[They were celebrated by far-right Hindu groups as the latest in a series of legal measures intended to protect cows, which many Hindus consider sacred. A high court in the southern state of Tamil Nadu quickly imposed a four-week stay on the measure, saying it violated Indians’ constitutional right to freedom of religion and encroached on states’ rights.]
By Ellen Barry and Suhasini Raj
Passengers
with cattle waited for boats on the bank of the Ganges in Sahibganj,
India.
Credit Kuni Takahashi for The New York Times
|
NEW
DELHI — India’s Supreme
Court on Thursday called on the government to answer charges that stringent new
restrictions on cattle slaughter violate constitutional rights to freedom of
religion and would impose a “huge economic burden” on some of the country’s
poorest families.
Taken aback by the protest that greeted the
regulations, a top official said the government planned to pre-empt the legal
challenge by revising the new rules.
“Whether we change the language or change the
rule, we are doing this on an urgent basis,” said the official, Dr. Harsh
Vardhan, union minister of the environment. “We want to set this issue to rest.

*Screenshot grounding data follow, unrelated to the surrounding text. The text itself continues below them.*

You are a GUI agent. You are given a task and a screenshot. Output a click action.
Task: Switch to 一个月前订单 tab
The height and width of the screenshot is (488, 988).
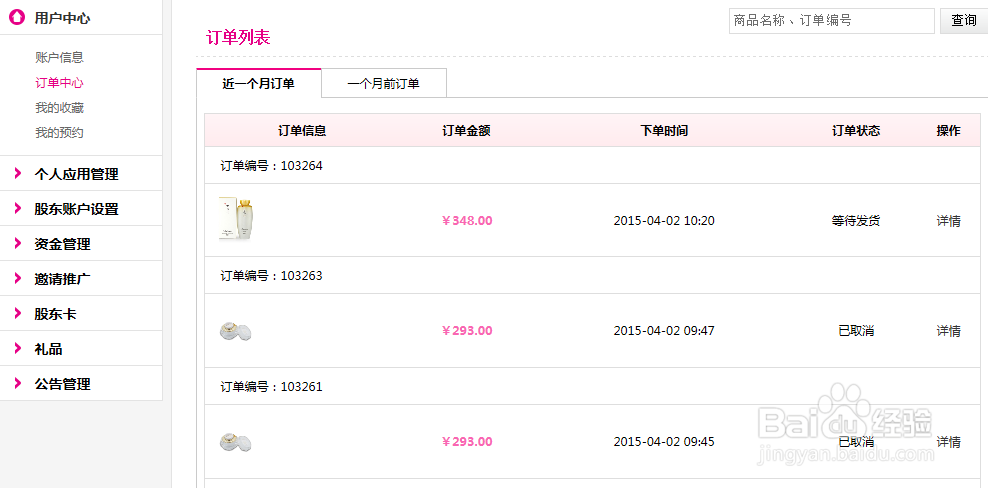pos(383,84)
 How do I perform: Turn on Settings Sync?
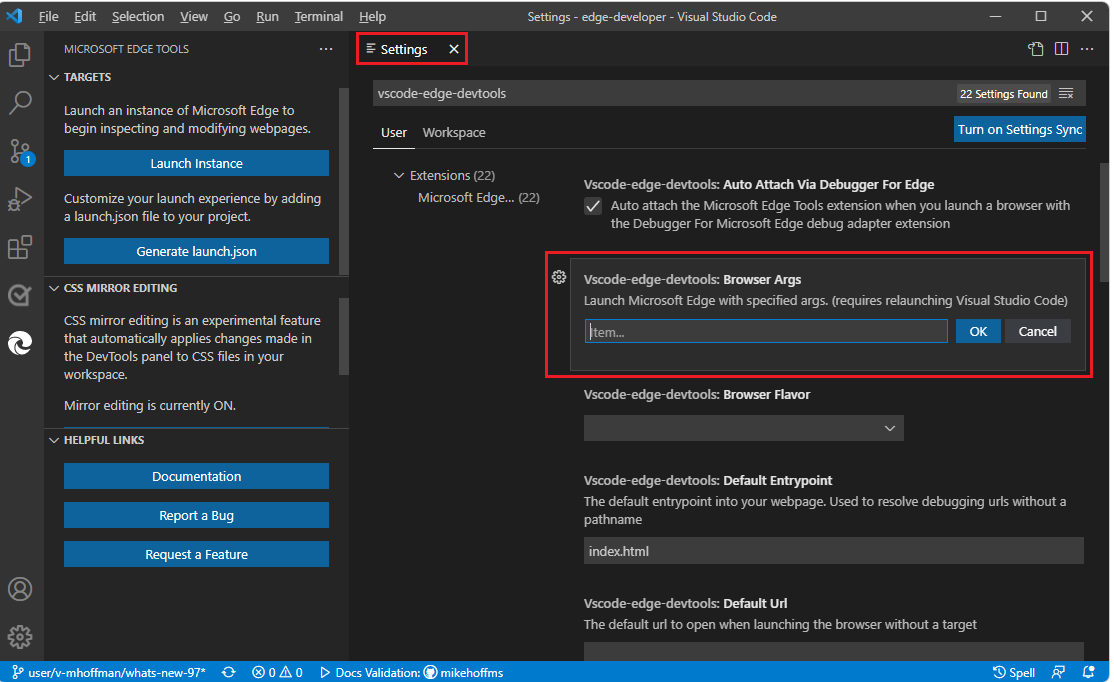pyautogui.click(x=1019, y=128)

It should take a few days, a few weeks, not long.”
The rules, announced late last month as part
of an act to punish animal cruelty, require anyone selling livestock, which
includes buffalo and camels, to produce a written guarantee that animals would
not be slaughtered.
They were celebrated by far-right Hindu
groups as the latest in a series of legal measures intended to protect cows,
which many Hindus consider sacred. A high court in the southern state of Tamil
Nadu quickly imposed a four-week stay on the measure, saying it violated
Indians’ constitutional right to freedom of religion and encroached on states’
rights.
The Supreme Court on Thursday asked the
government to defend the new regulations ahead of a July 11 hearing.
Even with the stay in place, the rules had a
chilling effect on livestock markets, already jittery over the proliferation of
Hindu cow-protection vigilantes. Representatives of the leather and buffalo
meat industries — which together account for around $10 billion in yearly
exports — warned that the restrictions would lead to a catastrophic drop in
supplies, as well as job losses and company closings.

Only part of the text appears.